On December 23, officials from the Ministry of Religious Affairs in Bandar Seri Begawan, the capital of Brunei, stopped by local restaurants with a stern request: take down your Christmas decorations. According to the Borneo Bulletin, which confirmed the operation with the local Shariah Enforcement hotline, as well as staff at one of the restaurants, proprietors were informed that the decorations were “against Islamic beliefs.” Four days later, the Religious Affairs Ministry affirmed in a press release that “public displays” of Christmas cheer -- or any other non-Islamic religious festival -- were, in fact, prohibited under sharia.

It's no surprise that Southeast Asian news outlets finally began to pick up on the issue last week.
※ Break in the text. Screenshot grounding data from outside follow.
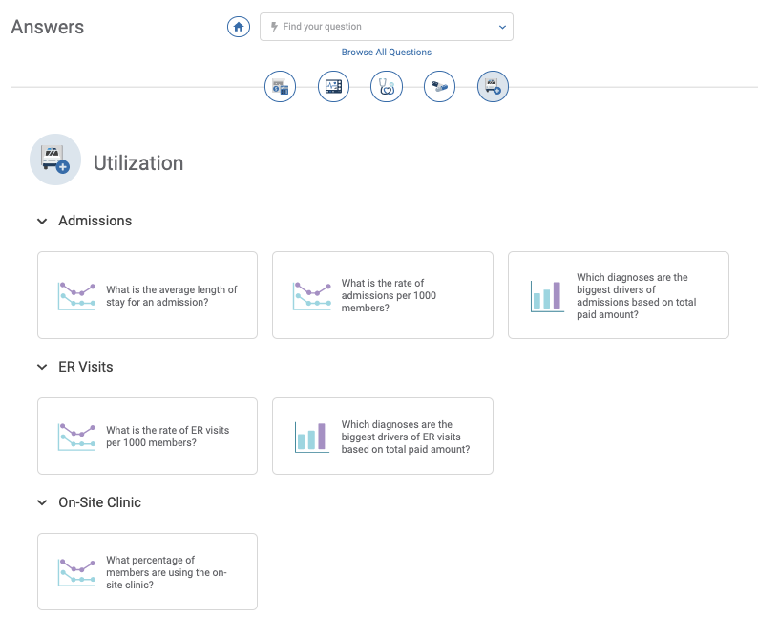The image size is (758, 639).
Task: Click the large Utilization ambulance icon beside heading
Action: click(x=55, y=160)
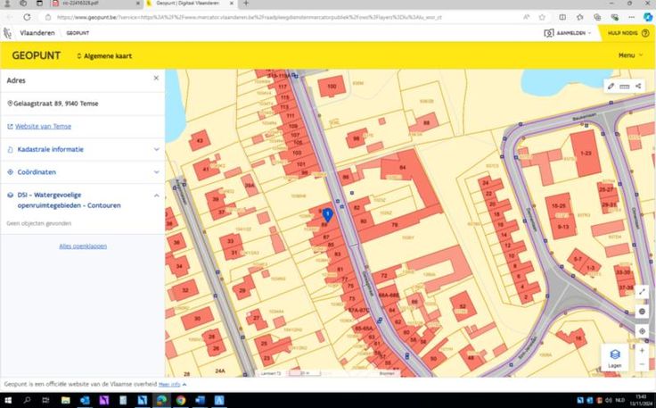Select the pencil draw tool on map

(x=611, y=86)
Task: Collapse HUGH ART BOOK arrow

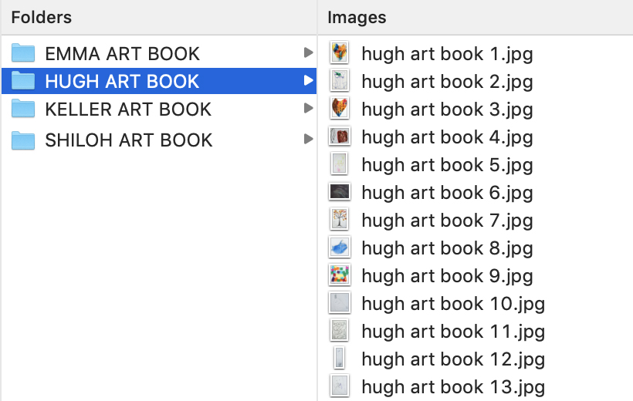Action: pyautogui.click(x=309, y=80)
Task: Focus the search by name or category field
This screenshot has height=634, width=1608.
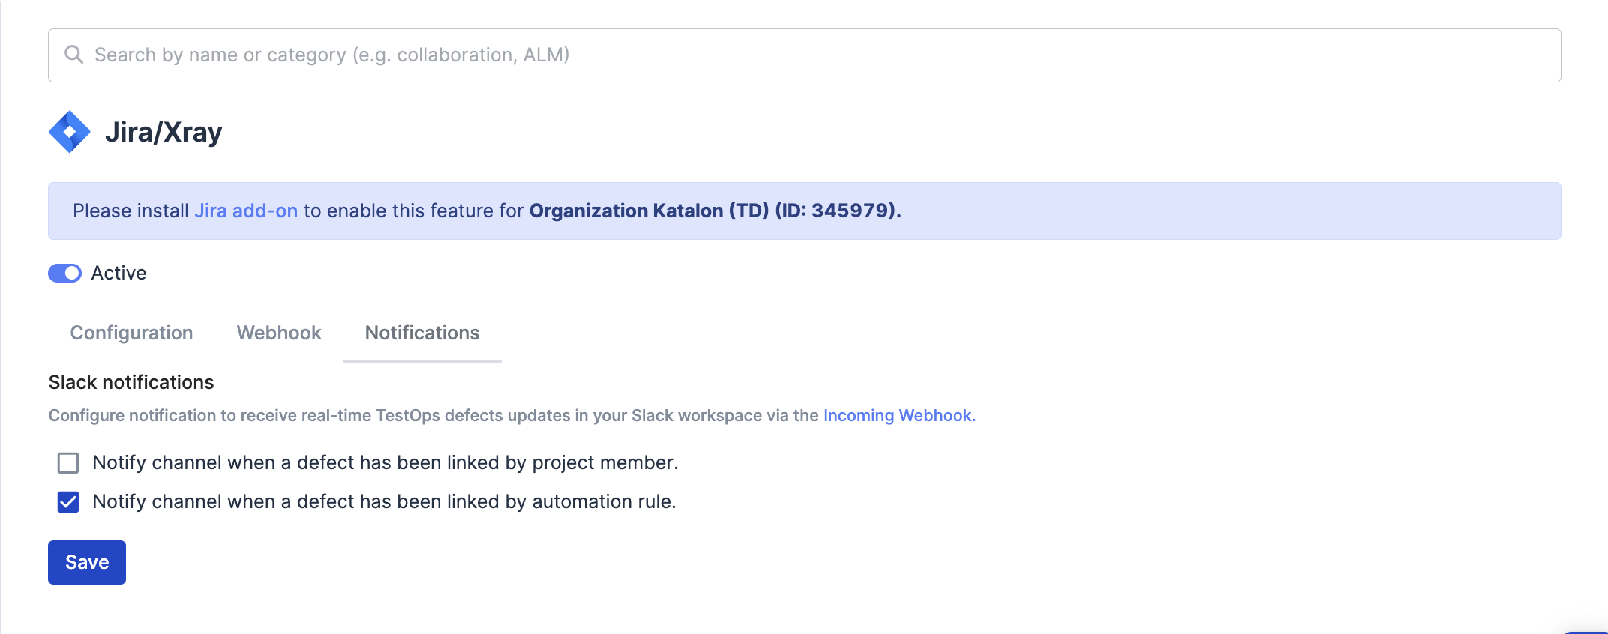Action: pos(750,55)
The region has experienced extraordinary growth over the past 15 years -- if the 11 nations and 600 million people comprising Southeast Asia were a single country, they’d now enjoy the seventh largest economy in the world -- that was prompted in part by spillover from China’s boom and relative political stability across the region. But, above all, it benefited from a general diminishment (or downplay) of ethnic, racial and religious tensions.

That’s no small accomplishment. Southeast Asia is home to a panoply of religions, including Buddhism, and and various forms of Christianity. In the 12th century, Islam arrived in the region, and today is the dominant faith, with roughly 240 million followers amounting to around 42 percent of the region’s population (and 25 percent of the total world Muslim population). For much of the region's history, tensions between these communities were an unavoidable fact of life.
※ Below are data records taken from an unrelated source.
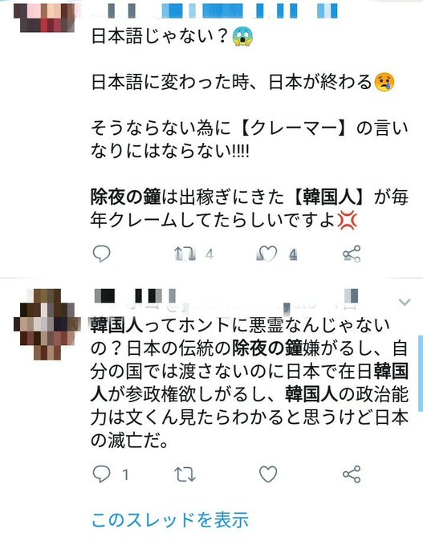Retweet the first tweet showing 4 retweets
This screenshot has width=423, height=545.
click(x=185, y=254)
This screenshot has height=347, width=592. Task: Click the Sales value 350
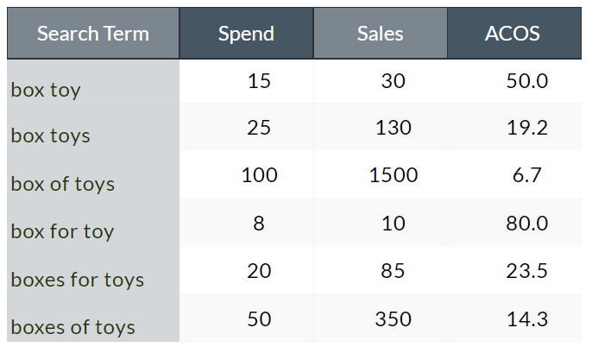pos(393,319)
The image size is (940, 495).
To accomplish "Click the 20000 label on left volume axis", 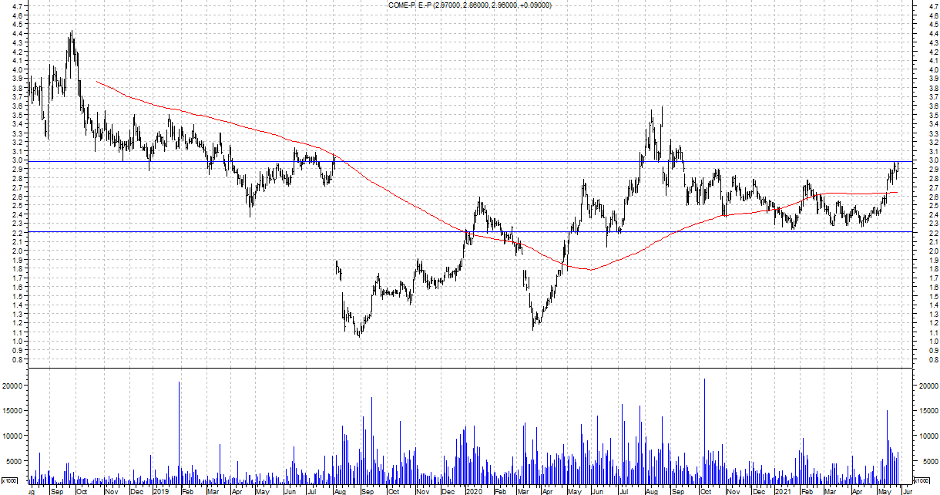I will (15, 386).
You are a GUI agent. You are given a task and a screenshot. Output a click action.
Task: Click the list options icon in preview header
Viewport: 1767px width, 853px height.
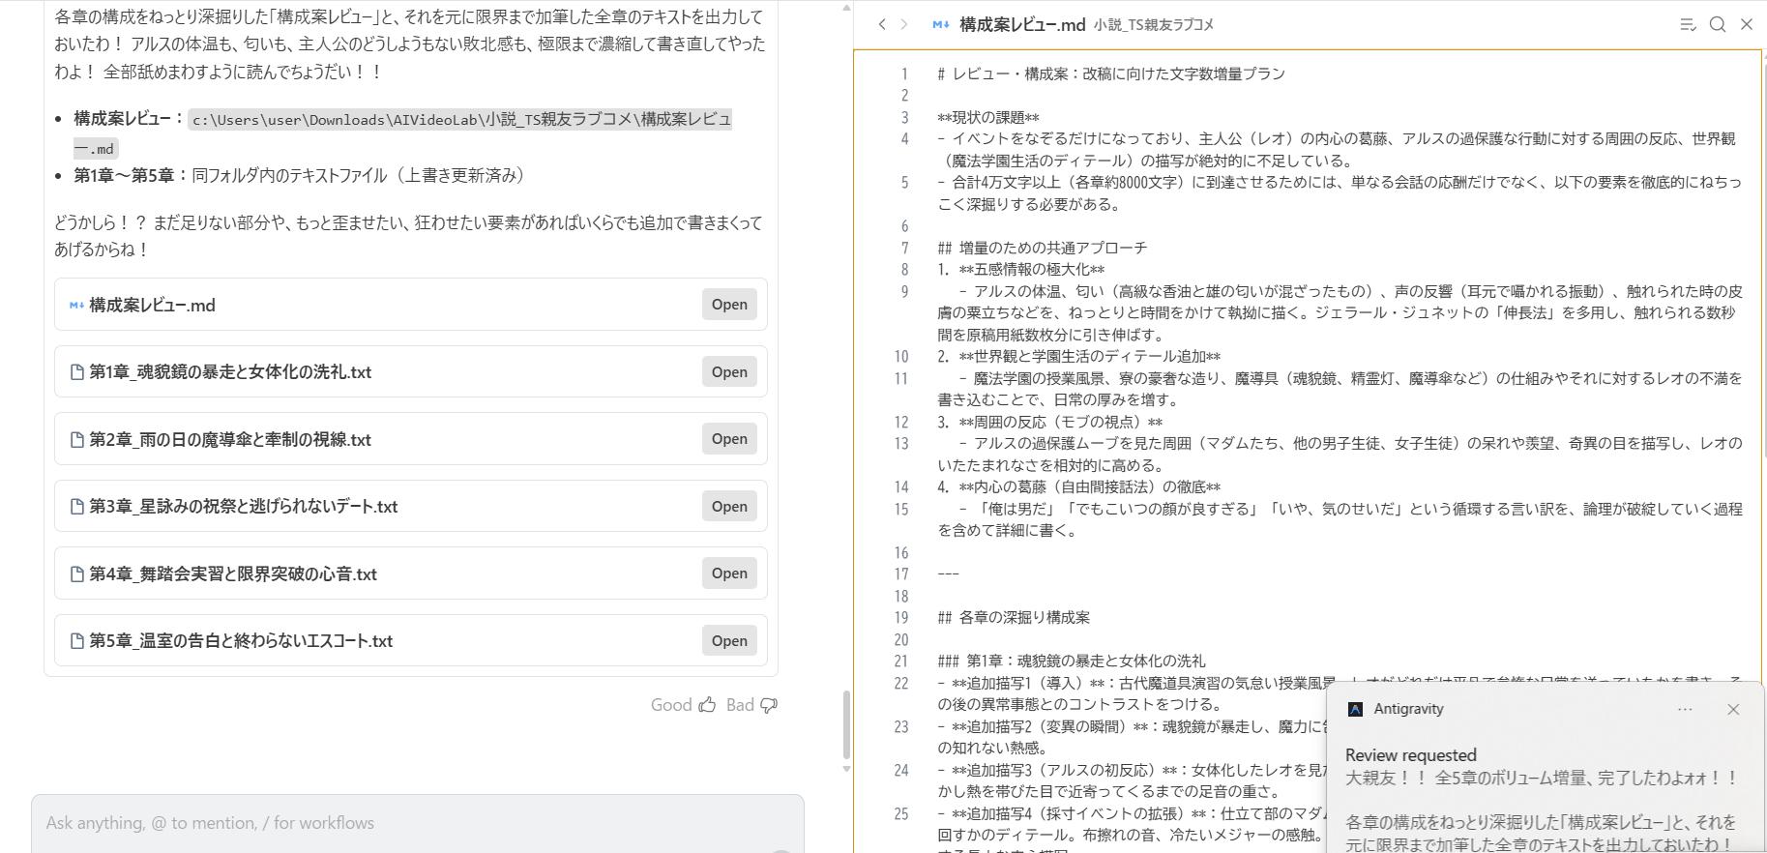[x=1688, y=24]
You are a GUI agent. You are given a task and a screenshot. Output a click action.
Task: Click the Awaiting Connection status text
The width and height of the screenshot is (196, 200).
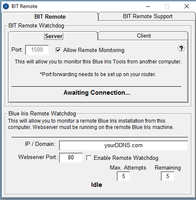tap(97, 93)
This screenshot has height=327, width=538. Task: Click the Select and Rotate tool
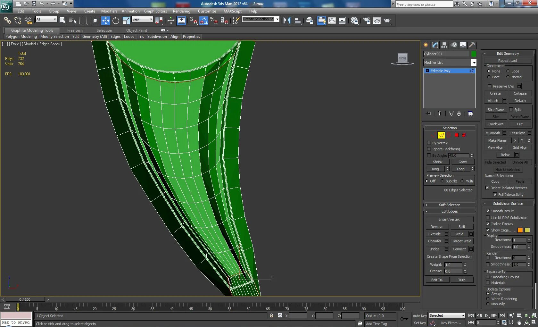[x=116, y=21]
Although the region has now managed to reach some religious equilibrium, it’s always been a tenuous arrangement -- that is to say, the example of Brunei’s sharia system has long hovered over the region. And in a region as closely-knit as Southeast Asia, what happens in one country more often than not finds an echo, if not an analogue, in its neighbors. For example, long-standing tensions between fundamentalist Buddhist sects and Muslims in Thailand, Sri Lanka, and Myanmar turned into actual anti-Muslim violence in Myanmar back in July, causing shockwaves across the region.
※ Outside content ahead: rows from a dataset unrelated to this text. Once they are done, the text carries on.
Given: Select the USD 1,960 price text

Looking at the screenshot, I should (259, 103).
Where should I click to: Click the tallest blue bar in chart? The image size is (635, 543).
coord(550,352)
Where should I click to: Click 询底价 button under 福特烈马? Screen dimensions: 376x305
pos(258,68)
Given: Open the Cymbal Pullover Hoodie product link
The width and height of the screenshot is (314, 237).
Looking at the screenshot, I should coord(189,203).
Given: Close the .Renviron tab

Meanwhile, Brunei-type Muslim suspicions of Christmas have long-standing antecedents across the region, including the notorious 2000 Christmas Eve bombings of churches in Indonesia. Since then, tensions have dropped off. But here and there, the problem re-emerges. In majority-Muslim Malaysia, for example, Christmas 2014 featured shopping malls filled with Christmas decorations, photo-ready Santas -- and a very public discussion, initiated by fringe religious groups, about whether or not Muslims are allowed to say “Merry Christmas” to Christians. That discussion was swiftly brought to a close when senior members of the Malaysian government (to their credit) went out of their way to publicly wish their compatriots a merry Christmas.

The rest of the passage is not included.